■ EXTRACT
# Calzone thing



## benjaminr (Oct 3, 2009)

Well I had seen awhile ago that someone had done this so I thought maybe it would make me not feel as bad about eating just pure meat and other greasy crap and you know what. IT DID! 



This is baby portabella, onion, garlic, and jalapenos.




Added artichoke hearts




Cream cheese and beer cheddar! Oh and a little slice of artichoke heart


















The end, it was Delicious!!!!!!!!!!!


----------



## beer-b-q (Oct 3, 2009)

The Fattie/Calzone Looks Great... So do the ABTs...


----------



## fire it up (Oct 3, 2009)

Looks great Benjamin, I laughed when you said you made a fattie to make yourself feel better 
	

	
	
		
		



		
		
	


	




Though how could you not feel good while smoking a fattie?

Great ABTs too, I like the way you cut the small portion off then recapped.


----------



## rivet (Oct 3, 2009)

congratulations on eatin' healthy! I'm with you on that diet!


----------



## benjaminr (Oct 4, 2009)

I ALWAYS feel good while smoking a fattie!

I know its awesome its like completely back arsewards logic but its fun with the health issue lol. 

Yes the fattie was great, i forgot to mention I also had horse radish in it which added a kick.

With the ABT I like to only take a slice off the top and carve the rest out and then top it off again. That way I dont waste anything they were delish! The artichoke heart really zipped them up.


----------



## nate_46 (Oct 4, 2009)

Looks very good. Points for the ABT on a cracker idea. It would make a great Hors D'oeuvre (sp.?). I can imagine making like 20 of them and once smoked cut them into three pieces and placing them on crackers. Never thought of it until I saw yours!

■ TASKS TO PERFORM
• a. Answer these from the calzone thread:
(i) Which four ingredients does the first poster list in the line beginning "This is baby portabella"?
(ii) Which ingredient does benjaminr later say he forgot to mention, one that added a kick?
(iii) What does nate_46 say the ABT on a cracker idea would make?
• b. Print the part of the calzone thread starting at "# Calzone thing" and ending at "what. IT DID!".
The rows after this text have nothing to do with any task here.

■ PROVIDED INFORMATION
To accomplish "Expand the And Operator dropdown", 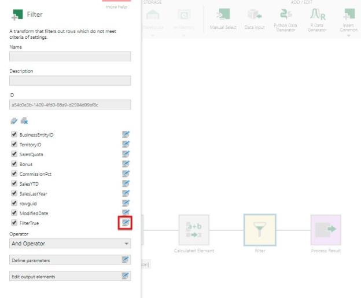I will click(x=70, y=244).
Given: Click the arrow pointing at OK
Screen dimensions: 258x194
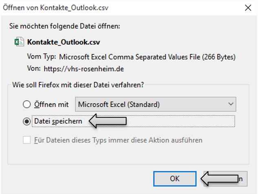Looking at the screenshot, I should point(220,178).
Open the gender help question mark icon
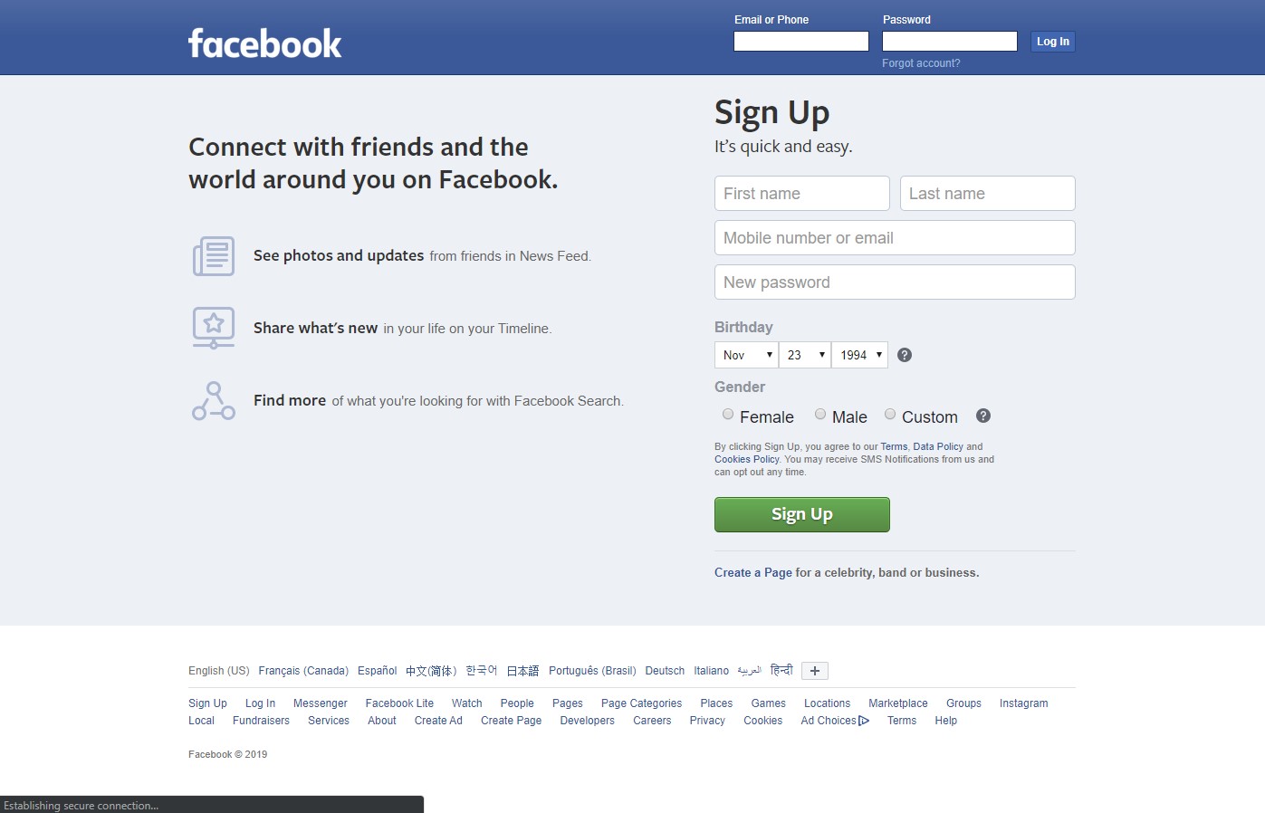1265x813 pixels. [x=983, y=416]
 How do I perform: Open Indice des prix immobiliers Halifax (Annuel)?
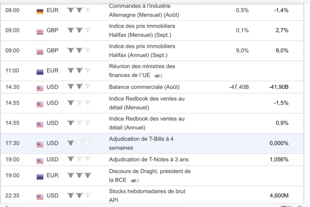[x=142, y=50]
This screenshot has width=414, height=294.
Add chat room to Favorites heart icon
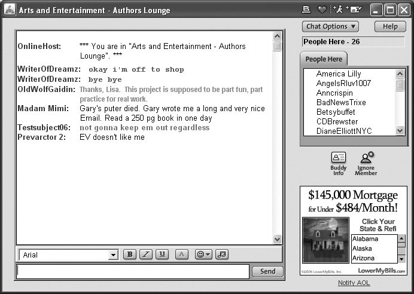coord(322,10)
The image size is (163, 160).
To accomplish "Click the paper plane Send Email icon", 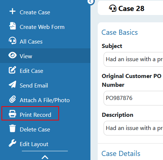I will tap(12, 85).
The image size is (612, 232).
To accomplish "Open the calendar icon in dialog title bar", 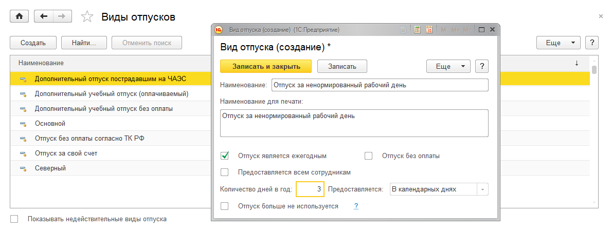I will click(429, 30).
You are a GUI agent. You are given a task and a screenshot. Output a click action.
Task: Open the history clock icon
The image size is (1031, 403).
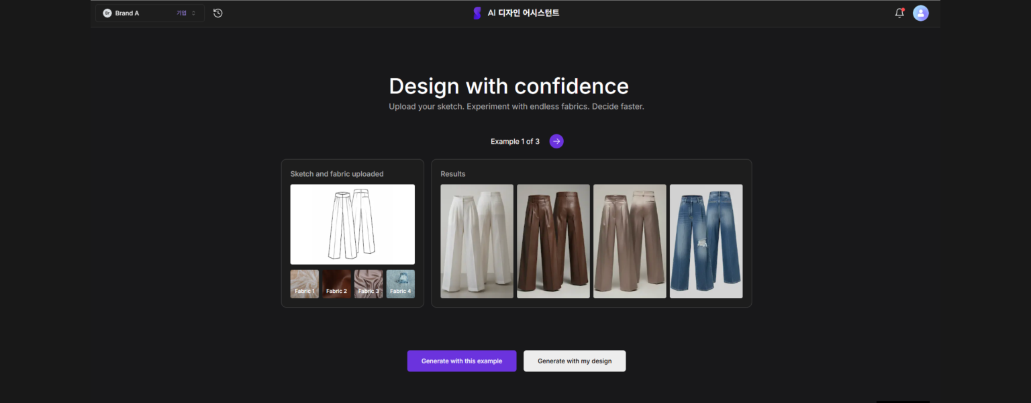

■ OUTPUTS IN ORDER
• a.
(i) Baby portabella, onion, garlic, and jalapenos.
(ii) Horse radish.
(iii) A great Hors D'oeuvre.

• b.
# Calzone thing



## benjaminr (Oct 3, 2009)

Well I had seen awhile ago that someone had done this so I thought maybe it would make me not feel as bad about eating just pure meat and other greasy crap and you know what. IT DID!